My girlish interest in the Academy Awards is surely fairly obvious to frequent readers of this column, given the truly embarrassing number of times I’ve written here about the Oscars (including last week, in what was, upon reflection, possibly least coherent column in the history of my Mountain Times career—a serious achievement). Even so, I’ve steadily insisted that the actual choices made by the Academy of Motion Picture Arts and Sciences, in terms of who gets the trophies and who doesn’t, aren’t important, either as determinants for the long-term reputations of the Best Picture winners or even as reliable indicators of an elsewhere-derived cultural significance.
In short, my belief is that the Academy usually picks movies that don’t matter much and, in doing so, probably only further contributes to their not mattering: the critics, academics, and film historians who, more than anyone else (except the viewing public at large), shape the grand narrative of the American film industry and help to define its high and low points are, if anything, a little suspicious of Best Picture winners, I think, and likely a bit more hesitant, as a result of the Academy’s official seal of approval, to grant classic status.
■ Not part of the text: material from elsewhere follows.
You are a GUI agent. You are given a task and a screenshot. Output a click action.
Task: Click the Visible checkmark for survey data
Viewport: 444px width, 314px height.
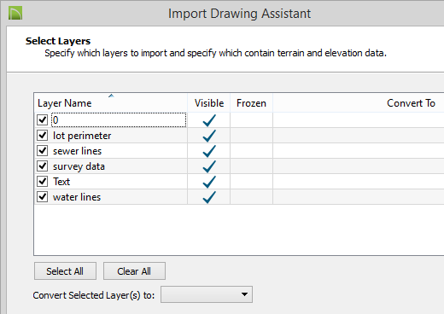click(209, 166)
The collaborative process among high-level tastemakers, amateur film buffs, and general audiences that, for example, made “Pulp Fiction,” “Fight Club,” and “The Matrix” the essential cinematic touchstones of the 1990s (for better or worse) did not involve the Academy—or even the box office, really, where the decade’s victors were “Titanic,” “Star Wars: Episode I – The Phantom Menace,” and “Jurassic Park.” The place where we, as a culture, figure out what we actually care about is somewhere else—not at the multiplex itself, nor at the Dolby Theatre in Hollywood.
Where, then? On the internet, of course. Recently it occurred to me that the best way to measure the irrelevance (or relevance) of the Best Picture Oscar—in its ability either to generate a permanent popular interest in its recipients or to predict, which movies will, regardless of the interference of award shows, end up mattering to people—would be simply to examine the vote totals for all the winners on the Internet Movie Database. The IMDb is, of course, not a perfect representation of the totality of film culture; as I’ve noted before, it skews geeky, but then again, it may simply be that the long arc of the cinematic universe bends toward geekiness. Overall, there’s probably no better way of figuring out which movies of the past people today are still thinking about than by looking at how many people have clicked to rate them on IMDb.
Here is the test I concocted: is a Best Picture among the top five vote-getters on IMDb for the year in which it was released? If so, that means the Academy “got it right” in this particular sense; if not, then the Academy “got it wrong.” Note that I don’t care what the score for the movie is on the IMDb’s ten-point scale; I want to know only if people are thinking about it, not what, specifically, they think.
I applied this test 79 times, starting with “Wings” (which won the first Best Picture) but ignoring the last ten Oscar ceremonies under the belief that, if a movie is less than 10 years old, it hasn’t had a chance to settle into what will likely become its permanent historical reputation. In other words, the jury is still out on the likes of “Spotlight” and “Birdman.”
So, the results: did the Academy more often get it right or wrong? To my surprise, the answer is: right. 47 times, the Best Picture winner landed among the top five vote-getters of its year on IMDb; it fell short only 32 times. The most impressive stretch was the 1970s, when the 42nd Academy Awards commenced a streak of 10 “good” choices, from “Midnight Cowboy” to “The Deer Hunter,” with the likes of “The Godfather” and “Patton” in between.
The Academy’s weakest period was the 1980s, when, on seven out of 10 occasions, it failed to pick a Best Picture that would land among the IMDb’s top five most voted movies for its year. I think it’s not coincidental that the 1970s is frequently considered the best decade in American film, while many believe the 1980s to be among the worst. The worthy Oscar choices of the ‘70s reflected the clarity of vision and purpose of a voting body comprised of industry professionals who not only were at the top of their game artistically but understood the connection between movies and the larger culture, which was why they made selections that continue to resonate. By the 1980s, the industry had primarily retreated to big-budget special-effects extravaganzas that existed mostly to sell toys; it was no longer clear what the artistic purpose of Hollywood filmmaking was, and the confusion of the voters who landed on “Chariots of Fire” and “The Last Emperor” showed that Hollywood movies, on the whole, weren’t doing anything recognizably significant at the time.
But in the larger picture, are the Oscars kind of relevant after all? I’ll acknowledge, maybe, that they’re semi-relevant. A 59-percent success rate, with a fairly capacious definition of “success,” isn’t that great, but I can admit that I underestimated the Academy’s acumen. Of course, it doesn’t matter much one way or the other. As you surely know, deep down, if you tuned in on Sunday night, the Oscars are about celebrity, not about film.